End of term assignments and dismal weather getting you down? Lorna Crozier’s collection of “prose meditations,” The Book of Marvels: A Compendium of Everyday Things, might remind you that there is beauty in everyday objects and experiences.

Crozier goes through the alphabet, from air and apple to zipper, writing stream of consciousness musings about the use and meaning of each thing. Sometimes there is only one entry per letter, and sometimes as many as 12, as with S. Although there is the structure of the alphabet which somewhat directs the flow of the book, she is free to choose how long to dwell on each letter. Her entries themselves are otherwise free of restraint, some stretching over a few pages and some only a few sentences long.

While some of the almost poetic meditations can touch on dark topics, her tone always stays light. Each entry causes you to consider objects in a different, and often deeper, way, but Crozier doesn’t encourage the reader to think of some objects as inherently sad or inherently cheerful. Even while Crozier describes a flashlight as “neglected … Too often it’s only a case for carrying dead batteries,” she doesn’t let the reader slip into despair at the terrible treatment of innocent flashlights, but rather marvel at the possibility that a flashlight can have interiority, and a desire for a different life.

Crozier paints exquisite pictures with her words, such as the entry for Snow, where she describes “the woman who, sensing the hush of the first snowfall, gets out of bed in the early light of morning and lifts a man’s loafers from the back of the closet.” She goes on to describe more of this woman’s routine in the morning, but even with just this line the reader can imagine this woman, bathed in that special kind of light that exists only on winter mornings with fresh snow. With only a few words she can evoke images and emotions, which, despite their specificity, manage to be comprehensible and relatable to an average reader.

One of my favourite entries, bobby pins, tells us not just to consider the bobby pin itself, but to “look at what they do – expose a woman’s neck, modestly reveal the delectable whorl of an ear.” To me, this description is as vivid as a close-up photograph, and Crozier calls this feeling to mind with only a brief description.

Some of the entries even teach the reader about the history of the object. For example, I learned a surprising amount of the invention of gum and that chewing gum is banned in Singapore. Other entries, such as “spoon”, do not dwell so much on how the object came to be, but how it looks and its uses.
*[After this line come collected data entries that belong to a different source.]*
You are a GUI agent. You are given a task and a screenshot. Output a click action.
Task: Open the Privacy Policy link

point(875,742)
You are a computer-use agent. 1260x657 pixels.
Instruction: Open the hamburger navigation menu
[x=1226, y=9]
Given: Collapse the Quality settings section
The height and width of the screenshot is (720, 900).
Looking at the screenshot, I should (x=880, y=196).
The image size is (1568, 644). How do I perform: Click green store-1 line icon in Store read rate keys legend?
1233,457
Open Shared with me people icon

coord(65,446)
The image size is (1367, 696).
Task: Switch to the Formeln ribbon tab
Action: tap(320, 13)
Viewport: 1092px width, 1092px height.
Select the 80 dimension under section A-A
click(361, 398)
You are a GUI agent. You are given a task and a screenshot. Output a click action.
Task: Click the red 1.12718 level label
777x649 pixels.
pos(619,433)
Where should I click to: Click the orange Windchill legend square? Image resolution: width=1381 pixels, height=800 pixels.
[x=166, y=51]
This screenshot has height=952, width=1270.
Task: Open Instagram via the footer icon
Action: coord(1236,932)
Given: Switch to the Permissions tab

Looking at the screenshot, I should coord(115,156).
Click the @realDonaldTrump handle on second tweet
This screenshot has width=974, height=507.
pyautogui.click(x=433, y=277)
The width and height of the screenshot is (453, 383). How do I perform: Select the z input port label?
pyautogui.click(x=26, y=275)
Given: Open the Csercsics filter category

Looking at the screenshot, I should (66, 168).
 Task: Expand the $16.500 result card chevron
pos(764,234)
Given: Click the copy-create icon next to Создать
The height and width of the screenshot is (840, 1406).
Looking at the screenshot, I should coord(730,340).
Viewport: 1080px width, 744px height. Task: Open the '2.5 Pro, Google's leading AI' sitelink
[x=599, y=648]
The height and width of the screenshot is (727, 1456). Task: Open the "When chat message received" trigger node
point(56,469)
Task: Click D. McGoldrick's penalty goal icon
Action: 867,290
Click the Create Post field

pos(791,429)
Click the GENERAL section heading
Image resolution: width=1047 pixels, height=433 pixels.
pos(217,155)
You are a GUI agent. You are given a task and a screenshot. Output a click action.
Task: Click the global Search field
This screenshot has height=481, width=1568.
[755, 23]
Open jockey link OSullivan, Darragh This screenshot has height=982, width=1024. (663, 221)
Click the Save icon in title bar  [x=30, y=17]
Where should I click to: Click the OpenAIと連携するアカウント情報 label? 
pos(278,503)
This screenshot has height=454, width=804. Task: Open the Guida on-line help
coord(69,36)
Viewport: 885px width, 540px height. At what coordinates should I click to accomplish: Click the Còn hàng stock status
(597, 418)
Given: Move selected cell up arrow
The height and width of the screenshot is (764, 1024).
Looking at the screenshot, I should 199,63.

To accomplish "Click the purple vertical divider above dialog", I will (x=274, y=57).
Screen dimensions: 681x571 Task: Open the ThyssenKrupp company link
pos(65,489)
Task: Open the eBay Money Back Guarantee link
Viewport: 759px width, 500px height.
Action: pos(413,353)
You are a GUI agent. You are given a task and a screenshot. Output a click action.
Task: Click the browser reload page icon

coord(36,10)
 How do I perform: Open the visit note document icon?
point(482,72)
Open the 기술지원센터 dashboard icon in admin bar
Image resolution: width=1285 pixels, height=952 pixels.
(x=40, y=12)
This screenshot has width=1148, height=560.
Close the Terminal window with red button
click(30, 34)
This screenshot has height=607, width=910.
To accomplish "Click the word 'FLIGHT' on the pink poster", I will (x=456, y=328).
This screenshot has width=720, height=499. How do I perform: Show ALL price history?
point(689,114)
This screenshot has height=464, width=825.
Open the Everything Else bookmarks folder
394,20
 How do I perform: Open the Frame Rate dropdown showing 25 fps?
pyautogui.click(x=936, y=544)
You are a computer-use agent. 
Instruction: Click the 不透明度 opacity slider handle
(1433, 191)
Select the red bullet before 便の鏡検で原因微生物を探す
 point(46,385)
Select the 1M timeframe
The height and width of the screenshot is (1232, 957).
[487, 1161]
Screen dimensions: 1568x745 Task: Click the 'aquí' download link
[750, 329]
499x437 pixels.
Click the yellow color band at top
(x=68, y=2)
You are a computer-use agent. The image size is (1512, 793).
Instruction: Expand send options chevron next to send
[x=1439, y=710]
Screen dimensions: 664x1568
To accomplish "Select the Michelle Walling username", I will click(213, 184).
The one thing that all of these entries have in common is their ability to cause the reader to dwell on how the simplest objects or phrases can tell us about ourselves, our own histories and desires even as they hint at lives and histories of their own.

For anybody that enjoyed A History of the World in 100 Objects, a project by Neil MacGregor, the curator of the British Museum, to tell the stories of objects and the human histories they can reveal, Crozier’s Book of Marvels does essentially the same thing using the everyday museum of the home. With carefully chosen words and compelling stories for each object or everyday moment, Crozier not only rethinks the way we see our lives, but writes a more compelling dictionary, with entries that show rather than tell. There may even be enough to make me smile despite the never ending winter and impending exam period.